**PROBLEM DESCRIPTION:**
Below are some records. Reproduce them exactly from their first line through the line with "Blog (738, 2292)", inclusive.

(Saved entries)
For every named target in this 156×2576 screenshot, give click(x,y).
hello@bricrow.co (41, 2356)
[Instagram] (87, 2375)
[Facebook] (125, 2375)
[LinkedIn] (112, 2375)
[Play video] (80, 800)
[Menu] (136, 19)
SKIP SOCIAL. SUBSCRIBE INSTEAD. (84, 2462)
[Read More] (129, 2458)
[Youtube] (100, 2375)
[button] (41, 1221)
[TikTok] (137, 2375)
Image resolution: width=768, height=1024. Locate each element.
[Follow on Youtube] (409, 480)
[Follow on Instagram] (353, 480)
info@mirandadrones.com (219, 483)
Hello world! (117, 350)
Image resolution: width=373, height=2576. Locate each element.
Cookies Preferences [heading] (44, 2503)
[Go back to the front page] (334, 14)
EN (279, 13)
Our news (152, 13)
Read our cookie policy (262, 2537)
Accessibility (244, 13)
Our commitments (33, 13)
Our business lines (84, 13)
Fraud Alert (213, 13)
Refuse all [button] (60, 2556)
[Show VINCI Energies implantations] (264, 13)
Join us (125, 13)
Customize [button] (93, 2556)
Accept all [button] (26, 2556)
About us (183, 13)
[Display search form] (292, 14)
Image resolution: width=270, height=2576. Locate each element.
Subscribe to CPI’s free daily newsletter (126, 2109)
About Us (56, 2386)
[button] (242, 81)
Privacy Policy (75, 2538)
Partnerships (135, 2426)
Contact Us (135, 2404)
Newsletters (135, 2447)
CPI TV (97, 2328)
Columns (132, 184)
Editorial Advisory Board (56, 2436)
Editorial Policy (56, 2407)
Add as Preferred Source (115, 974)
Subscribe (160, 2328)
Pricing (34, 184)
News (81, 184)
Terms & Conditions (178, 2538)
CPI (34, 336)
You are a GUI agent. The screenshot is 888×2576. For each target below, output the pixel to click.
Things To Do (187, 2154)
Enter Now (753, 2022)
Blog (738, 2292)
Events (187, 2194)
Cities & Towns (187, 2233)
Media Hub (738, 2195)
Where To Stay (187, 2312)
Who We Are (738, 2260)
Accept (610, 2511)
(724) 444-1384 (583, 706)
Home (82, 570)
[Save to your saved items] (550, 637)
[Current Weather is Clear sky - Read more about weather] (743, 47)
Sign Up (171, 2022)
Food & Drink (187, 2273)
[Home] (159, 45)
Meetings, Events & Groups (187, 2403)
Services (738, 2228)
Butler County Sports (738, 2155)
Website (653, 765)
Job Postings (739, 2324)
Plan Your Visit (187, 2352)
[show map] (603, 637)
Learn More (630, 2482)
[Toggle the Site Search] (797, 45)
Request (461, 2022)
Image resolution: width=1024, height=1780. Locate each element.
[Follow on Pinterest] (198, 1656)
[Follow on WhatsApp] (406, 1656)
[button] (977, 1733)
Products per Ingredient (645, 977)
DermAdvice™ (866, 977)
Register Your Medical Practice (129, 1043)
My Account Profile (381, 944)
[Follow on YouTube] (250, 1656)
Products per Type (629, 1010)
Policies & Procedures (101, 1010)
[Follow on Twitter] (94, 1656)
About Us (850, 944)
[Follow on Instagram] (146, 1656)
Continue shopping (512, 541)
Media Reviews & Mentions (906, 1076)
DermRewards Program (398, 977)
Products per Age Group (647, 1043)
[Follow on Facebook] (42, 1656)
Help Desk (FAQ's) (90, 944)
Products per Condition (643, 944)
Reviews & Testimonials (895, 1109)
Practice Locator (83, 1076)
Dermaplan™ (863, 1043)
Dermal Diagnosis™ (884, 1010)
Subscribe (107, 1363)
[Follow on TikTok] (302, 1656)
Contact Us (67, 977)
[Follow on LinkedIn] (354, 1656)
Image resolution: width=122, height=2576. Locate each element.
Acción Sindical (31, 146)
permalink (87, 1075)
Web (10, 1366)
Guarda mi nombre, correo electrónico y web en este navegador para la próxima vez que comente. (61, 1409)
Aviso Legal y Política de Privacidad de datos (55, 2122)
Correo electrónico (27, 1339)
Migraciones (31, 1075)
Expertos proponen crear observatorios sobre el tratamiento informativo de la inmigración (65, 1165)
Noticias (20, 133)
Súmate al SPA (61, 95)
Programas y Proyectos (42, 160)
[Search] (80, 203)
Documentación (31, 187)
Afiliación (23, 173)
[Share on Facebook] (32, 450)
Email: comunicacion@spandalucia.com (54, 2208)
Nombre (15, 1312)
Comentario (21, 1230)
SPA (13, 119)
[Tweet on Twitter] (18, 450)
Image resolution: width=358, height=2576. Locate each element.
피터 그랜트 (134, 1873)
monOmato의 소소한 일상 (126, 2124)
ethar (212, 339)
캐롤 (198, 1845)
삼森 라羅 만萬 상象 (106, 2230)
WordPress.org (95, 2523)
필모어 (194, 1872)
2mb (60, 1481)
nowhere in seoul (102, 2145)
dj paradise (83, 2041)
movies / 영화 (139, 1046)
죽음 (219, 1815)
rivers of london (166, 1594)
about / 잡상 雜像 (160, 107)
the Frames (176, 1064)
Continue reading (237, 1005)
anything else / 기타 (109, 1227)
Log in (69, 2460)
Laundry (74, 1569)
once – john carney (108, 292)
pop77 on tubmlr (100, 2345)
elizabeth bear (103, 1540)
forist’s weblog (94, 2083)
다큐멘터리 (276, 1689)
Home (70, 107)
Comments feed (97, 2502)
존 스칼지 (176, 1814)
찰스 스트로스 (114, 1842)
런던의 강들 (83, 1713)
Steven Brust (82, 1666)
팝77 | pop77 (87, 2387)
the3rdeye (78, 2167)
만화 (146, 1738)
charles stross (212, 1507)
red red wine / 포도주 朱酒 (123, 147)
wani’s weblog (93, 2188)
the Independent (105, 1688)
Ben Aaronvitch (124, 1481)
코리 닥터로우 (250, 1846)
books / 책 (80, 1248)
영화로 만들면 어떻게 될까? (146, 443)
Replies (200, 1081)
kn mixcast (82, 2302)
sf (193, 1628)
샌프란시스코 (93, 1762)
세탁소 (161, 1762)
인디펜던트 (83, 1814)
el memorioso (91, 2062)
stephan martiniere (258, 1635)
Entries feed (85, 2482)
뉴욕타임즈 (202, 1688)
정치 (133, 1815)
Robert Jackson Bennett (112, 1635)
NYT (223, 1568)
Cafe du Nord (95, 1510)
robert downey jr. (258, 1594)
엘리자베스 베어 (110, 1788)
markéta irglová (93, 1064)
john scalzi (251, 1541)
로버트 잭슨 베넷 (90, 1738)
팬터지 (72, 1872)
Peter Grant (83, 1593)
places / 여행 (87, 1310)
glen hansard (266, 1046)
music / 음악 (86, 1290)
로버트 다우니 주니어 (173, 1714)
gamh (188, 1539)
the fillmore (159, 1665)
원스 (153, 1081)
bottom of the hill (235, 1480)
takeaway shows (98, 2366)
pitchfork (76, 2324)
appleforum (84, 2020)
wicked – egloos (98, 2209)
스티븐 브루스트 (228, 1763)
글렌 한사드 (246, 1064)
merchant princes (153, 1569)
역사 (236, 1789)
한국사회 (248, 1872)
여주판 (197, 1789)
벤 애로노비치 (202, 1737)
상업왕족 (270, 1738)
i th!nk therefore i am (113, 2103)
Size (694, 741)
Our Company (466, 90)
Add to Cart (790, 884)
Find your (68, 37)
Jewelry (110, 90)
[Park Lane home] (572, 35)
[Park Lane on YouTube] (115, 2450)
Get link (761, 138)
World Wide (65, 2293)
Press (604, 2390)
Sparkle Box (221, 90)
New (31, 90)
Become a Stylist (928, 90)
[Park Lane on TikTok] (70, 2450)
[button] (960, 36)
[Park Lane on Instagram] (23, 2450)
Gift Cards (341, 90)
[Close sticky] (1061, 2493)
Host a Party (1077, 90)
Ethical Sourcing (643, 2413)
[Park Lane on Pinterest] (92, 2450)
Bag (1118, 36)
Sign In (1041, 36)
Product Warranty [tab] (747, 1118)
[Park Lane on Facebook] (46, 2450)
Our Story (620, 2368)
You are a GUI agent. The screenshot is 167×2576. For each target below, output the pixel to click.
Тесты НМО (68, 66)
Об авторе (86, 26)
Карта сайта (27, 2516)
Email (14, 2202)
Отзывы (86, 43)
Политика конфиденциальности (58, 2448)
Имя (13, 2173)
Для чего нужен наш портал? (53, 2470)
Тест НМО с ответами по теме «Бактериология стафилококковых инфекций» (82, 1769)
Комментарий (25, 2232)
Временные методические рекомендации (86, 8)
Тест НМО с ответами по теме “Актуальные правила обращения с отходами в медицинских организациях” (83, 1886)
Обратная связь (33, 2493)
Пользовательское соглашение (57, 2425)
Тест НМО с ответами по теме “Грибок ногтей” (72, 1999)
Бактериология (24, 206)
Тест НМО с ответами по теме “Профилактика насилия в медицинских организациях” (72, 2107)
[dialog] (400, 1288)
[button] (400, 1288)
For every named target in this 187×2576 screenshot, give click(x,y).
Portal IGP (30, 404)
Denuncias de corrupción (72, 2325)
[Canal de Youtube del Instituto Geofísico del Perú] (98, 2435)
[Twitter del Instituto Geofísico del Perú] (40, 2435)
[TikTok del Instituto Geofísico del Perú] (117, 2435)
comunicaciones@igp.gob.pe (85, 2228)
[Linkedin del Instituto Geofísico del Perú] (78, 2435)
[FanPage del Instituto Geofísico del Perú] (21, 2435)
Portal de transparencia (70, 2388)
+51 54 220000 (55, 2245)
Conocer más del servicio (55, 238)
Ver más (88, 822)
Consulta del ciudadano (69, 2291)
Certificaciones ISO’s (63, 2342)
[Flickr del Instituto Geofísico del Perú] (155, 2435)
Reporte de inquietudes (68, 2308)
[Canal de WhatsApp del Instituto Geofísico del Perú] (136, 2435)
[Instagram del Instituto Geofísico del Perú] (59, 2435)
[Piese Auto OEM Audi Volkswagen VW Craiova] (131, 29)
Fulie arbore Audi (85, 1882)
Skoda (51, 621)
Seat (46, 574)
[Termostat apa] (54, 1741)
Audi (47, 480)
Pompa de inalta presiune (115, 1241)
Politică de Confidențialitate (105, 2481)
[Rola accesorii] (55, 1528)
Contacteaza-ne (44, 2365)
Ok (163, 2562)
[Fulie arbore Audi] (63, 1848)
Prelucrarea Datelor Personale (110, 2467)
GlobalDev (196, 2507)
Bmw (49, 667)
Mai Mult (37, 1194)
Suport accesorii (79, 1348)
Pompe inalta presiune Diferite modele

**OUTPUT OF THE TASK:**
For every named target in this 156×2576 screenshot, give click(x,y).
hello@bricrow.co (41, 2356)
[Instagram] (87, 2375)
[Facebook] (125, 2375)
[LinkedIn] (112, 2375)
[Play video] (80, 800)
[Menu] (136, 19)
SKIP SOCIAL. SUBSCRIBE INSTEAD. (84, 2462)
[Read More] (129, 2458)
[Youtube] (100, 2375)
[button] (41, 1221)
[TikTok] (137, 2375)
Image resolution: width=768, height=1024. Locate each element.
[Follow on Youtube] (409, 480)
[Follow on Instagram] (353, 480)
info@mirandadrones.com (219, 483)
Hello world! (117, 350)
Image resolution: width=373, height=2576. Locate each element.
Cookies Preferences [heading] (44, 2503)
[Go back to the front page] (334, 14)
EN (279, 13)
Our news (152, 13)
Read our cookie policy (262, 2537)
Accessibility (244, 13)
Our commitments (33, 13)
Our business lines (84, 13)
Fraud Alert (213, 13)
Refuse all [button] (60, 2556)
[Show VINCI Energies implantations] (264, 13)
Join us (125, 13)
Customize [button] (93, 2556)
Accept all [button] (26, 2556)
About us (183, 13)
[Display search form] (292, 14)
Image resolution: width=270, height=2576. Locate each element.
Subscribe to CPI’s free daily newsletter (126, 2109)
About Us (56, 2386)
[button] (242, 81)
Privacy Policy (75, 2538)
Partnerships (135, 2426)
Contact Us (135, 2404)
Newsletters (135, 2447)
CPI TV (97, 2328)
Columns (132, 184)
Editorial Advisory Board (56, 2436)
Editorial Policy (56, 2407)
Add as Preferred Source (115, 974)
Subscribe (160, 2328)
Pricing (34, 184)
News (81, 184)
Terms & Conditions (178, 2538)
CPI (34, 336)
You are a GUI agent. The screenshot is 888×2576. For each target below, output the pixel to click.
Things To Do (187, 2154)
Enter Now (753, 2022)
Blog (738, 2292)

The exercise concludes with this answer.